Personal information
- Full name: Mick Grambeau
- Born: 1 January 1930
- Died: 21 May 2013 (aged 83)
- Original team: Sandringham
- Height: 188 cm (6 ft 2 in)
- Weight: 91 kg (201 lb)
- Position: Follower

Playing career^{1}
- Years: Club / Games (Goals)
- 1952–55: North Melbourne / 56 (53)
- ^{1} Playing statistics correct to the end of 1955.

= Mick Grambeau =

Australian rules footballer (1930–2013)

Mick Grambeau (1 January 1930 – 21 May 2013) was a former Australian rules footballer who played with North Melbourne in the Victorian Football League (VFL).

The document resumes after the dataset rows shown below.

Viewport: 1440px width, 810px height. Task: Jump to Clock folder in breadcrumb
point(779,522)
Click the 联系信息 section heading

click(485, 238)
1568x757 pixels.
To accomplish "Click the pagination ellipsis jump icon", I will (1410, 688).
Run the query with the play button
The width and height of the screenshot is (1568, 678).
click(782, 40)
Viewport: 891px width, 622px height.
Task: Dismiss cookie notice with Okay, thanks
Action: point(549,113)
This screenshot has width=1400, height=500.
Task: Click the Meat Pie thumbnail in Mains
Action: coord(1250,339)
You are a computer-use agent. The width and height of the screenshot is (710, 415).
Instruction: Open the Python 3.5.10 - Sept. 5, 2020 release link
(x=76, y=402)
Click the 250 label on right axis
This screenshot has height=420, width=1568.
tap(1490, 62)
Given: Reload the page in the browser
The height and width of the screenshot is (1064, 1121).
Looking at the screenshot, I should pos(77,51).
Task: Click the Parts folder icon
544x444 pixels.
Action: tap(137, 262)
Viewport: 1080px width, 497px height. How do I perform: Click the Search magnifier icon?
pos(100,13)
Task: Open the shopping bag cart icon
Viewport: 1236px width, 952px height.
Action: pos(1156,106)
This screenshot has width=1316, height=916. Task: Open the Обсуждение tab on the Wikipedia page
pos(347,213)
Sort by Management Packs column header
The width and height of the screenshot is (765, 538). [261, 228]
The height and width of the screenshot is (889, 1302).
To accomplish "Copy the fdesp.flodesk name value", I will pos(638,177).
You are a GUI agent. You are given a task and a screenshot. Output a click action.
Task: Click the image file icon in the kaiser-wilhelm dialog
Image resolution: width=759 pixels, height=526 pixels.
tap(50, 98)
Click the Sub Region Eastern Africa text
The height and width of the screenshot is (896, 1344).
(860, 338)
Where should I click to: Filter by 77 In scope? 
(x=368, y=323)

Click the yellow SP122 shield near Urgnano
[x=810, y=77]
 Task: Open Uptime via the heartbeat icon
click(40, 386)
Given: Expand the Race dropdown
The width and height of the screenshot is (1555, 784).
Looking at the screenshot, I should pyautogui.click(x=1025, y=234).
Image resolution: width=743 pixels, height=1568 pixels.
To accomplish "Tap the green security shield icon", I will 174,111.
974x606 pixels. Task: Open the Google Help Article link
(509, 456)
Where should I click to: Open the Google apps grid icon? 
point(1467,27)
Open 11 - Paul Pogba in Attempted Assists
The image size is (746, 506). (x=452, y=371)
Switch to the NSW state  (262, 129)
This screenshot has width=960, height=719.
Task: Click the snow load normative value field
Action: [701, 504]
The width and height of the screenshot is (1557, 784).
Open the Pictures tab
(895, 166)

Grambeau played for Sandringham Football Club in the Victorian Football Association (VFA) and was selected to represent the VFA at the 1950 Brisbane Carnival.

In 1955, following North Melbourne's round 11 loss to a weak St Kilda side by seven points, Grambeau and Laurie Icke were dismissed from the club. The pair were notified of the committee's decision by mail, with no reason given.

The two players received support from their teammates, who held a club meeting on the Sunday where they unanimously agreed that the action of the committee was unconstitutional. Some of them had earlier considered pulling out of their game against Carlton that weekend, in protest. More than 2000 club supporters held a demonstration after the Carlton game, backing Icke and Grambeau.

On the next Tuesday, the two players appeared before the North Melbourne committee and were reinstated on the club's training list, after signing a statement which said that the "committee of the North Melbourne Football Club acted correctly in dispensing of our services" and expressed a desire to "withdraw and apologise for statements made by us to the press". The reason for Icke and Grambeau being sacked was not revealed to the public, but was believed to be because the committee felt that they had not tried hard enough in the St Kilda game. Both players went straight back into the North Melbourne team, which played Collingwood in round 13.

He left North Melbourne in 1956 to play for Ganmain in New South Wales, after unsuccessfully attempting to be cleared to St Kilda.

His son Shane played for St Kilda and Melbourne in the 1970s before moving to play in the South Australian National Football League for Woodville and West Torrens.